• **What is required**
Exactly the lines from the opening of the records through the line containing "Embalajes (14, 2470)" should be copied, with both included.

::: Entries shown :::

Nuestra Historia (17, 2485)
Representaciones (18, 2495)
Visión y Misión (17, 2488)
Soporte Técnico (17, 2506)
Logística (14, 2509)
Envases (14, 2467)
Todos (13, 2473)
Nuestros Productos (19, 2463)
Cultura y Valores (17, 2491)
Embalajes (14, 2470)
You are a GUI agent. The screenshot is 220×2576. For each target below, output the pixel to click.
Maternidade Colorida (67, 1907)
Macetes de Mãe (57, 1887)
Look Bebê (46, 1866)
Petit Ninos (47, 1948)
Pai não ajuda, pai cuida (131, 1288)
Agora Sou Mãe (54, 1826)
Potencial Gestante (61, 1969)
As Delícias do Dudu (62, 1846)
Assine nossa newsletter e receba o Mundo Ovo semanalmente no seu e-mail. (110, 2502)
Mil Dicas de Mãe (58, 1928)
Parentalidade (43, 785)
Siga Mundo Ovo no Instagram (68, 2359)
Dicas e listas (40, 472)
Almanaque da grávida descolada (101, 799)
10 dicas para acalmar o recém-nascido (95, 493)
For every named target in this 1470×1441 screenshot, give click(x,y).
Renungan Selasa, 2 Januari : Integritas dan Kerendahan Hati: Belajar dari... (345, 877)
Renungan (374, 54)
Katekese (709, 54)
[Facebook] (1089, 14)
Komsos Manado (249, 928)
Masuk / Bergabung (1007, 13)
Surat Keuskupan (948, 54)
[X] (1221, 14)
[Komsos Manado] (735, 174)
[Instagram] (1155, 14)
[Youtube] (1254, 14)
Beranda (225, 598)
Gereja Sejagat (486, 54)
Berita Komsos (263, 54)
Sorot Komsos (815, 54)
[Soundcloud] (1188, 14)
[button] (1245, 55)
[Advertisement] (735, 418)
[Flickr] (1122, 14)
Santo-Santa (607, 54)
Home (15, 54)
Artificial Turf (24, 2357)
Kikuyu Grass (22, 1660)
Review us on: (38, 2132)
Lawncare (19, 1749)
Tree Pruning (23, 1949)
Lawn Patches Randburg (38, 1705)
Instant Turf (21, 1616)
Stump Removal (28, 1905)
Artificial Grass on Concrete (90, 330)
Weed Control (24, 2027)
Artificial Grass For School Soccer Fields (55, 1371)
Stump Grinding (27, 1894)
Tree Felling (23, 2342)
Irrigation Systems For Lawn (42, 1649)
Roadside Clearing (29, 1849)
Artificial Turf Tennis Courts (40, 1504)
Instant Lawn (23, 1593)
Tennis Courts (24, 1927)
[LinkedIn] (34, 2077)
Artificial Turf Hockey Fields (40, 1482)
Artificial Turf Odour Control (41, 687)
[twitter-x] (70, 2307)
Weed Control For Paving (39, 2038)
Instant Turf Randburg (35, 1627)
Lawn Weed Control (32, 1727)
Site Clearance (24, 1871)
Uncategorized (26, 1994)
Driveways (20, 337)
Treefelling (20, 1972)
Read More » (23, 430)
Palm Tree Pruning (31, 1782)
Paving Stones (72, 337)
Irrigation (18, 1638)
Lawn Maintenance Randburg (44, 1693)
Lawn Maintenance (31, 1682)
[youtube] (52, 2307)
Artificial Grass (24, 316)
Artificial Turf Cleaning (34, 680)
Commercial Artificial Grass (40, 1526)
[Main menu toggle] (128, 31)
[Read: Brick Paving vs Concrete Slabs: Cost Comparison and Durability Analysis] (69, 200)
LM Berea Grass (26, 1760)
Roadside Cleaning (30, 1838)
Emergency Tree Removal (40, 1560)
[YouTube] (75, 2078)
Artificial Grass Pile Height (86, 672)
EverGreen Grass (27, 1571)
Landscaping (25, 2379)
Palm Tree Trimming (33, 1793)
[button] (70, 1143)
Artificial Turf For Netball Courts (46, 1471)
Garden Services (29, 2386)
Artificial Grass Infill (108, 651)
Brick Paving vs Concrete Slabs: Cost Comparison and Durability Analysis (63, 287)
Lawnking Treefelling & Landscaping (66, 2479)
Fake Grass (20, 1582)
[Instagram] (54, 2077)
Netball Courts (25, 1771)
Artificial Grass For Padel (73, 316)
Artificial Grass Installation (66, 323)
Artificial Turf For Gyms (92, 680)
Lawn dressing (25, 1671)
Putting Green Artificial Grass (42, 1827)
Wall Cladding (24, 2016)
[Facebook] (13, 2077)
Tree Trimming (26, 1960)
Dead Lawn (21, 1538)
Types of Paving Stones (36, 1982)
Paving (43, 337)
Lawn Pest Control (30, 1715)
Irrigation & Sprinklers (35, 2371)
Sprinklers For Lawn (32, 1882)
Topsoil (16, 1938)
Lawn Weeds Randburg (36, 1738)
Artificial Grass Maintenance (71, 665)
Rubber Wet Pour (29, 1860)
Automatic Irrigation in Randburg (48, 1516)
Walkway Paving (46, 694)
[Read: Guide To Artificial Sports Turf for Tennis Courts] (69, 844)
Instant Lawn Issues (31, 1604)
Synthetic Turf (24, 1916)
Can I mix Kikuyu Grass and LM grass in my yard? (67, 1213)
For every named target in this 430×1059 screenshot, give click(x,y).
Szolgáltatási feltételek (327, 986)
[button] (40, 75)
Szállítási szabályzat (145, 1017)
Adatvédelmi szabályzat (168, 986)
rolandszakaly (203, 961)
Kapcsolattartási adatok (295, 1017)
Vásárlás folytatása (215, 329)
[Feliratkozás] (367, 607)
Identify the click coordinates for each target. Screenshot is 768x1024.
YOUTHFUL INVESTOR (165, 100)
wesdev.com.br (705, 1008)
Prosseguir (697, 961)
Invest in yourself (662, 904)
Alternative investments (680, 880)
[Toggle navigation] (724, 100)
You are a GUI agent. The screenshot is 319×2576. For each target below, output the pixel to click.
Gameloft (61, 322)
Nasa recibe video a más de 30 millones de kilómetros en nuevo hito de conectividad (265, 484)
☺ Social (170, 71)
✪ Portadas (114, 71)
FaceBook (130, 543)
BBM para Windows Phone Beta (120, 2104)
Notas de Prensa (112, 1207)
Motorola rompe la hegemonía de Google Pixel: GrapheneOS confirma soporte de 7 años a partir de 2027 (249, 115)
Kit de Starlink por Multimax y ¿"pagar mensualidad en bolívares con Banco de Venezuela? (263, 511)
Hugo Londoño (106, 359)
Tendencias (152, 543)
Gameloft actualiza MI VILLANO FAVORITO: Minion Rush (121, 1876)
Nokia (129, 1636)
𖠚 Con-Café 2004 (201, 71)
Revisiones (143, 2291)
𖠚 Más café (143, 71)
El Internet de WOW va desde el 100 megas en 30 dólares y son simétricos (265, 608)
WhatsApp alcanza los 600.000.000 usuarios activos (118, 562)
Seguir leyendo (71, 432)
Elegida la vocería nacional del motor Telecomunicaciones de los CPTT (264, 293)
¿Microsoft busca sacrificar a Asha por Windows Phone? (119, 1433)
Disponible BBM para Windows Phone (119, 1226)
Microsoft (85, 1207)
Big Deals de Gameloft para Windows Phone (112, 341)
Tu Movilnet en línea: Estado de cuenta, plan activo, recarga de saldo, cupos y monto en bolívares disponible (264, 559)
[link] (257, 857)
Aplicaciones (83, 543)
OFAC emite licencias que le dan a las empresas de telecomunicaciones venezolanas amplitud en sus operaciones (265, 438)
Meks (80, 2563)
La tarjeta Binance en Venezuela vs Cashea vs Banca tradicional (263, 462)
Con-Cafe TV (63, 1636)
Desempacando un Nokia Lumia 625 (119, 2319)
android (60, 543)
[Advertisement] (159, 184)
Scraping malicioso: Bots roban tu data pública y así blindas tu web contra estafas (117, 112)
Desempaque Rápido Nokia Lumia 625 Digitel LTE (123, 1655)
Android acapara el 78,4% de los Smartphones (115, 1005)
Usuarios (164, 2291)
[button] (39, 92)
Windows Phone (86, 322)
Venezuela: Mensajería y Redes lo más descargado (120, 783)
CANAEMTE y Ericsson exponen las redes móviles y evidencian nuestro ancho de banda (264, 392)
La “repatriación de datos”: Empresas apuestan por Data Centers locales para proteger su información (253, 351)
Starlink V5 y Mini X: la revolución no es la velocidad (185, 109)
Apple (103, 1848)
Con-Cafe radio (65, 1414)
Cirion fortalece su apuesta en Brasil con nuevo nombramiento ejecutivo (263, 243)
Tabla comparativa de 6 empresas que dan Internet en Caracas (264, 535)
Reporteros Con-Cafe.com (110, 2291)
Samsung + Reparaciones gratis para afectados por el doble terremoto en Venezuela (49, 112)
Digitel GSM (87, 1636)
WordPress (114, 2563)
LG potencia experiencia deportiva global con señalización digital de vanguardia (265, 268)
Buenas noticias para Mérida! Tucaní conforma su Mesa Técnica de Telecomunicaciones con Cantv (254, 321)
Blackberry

:::

• **Output below**
Nuestra Historia (17, 2485)
Representaciones (18, 2495)
Visión y Misión (17, 2488)
Soporte Técnico (17, 2506)
Logística (14, 2509)
Envases (14, 2467)
Todos (13, 2473)
Nuestros Productos (19, 2463)
Cultura y Valores (17, 2491)
Embalajes (14, 2470)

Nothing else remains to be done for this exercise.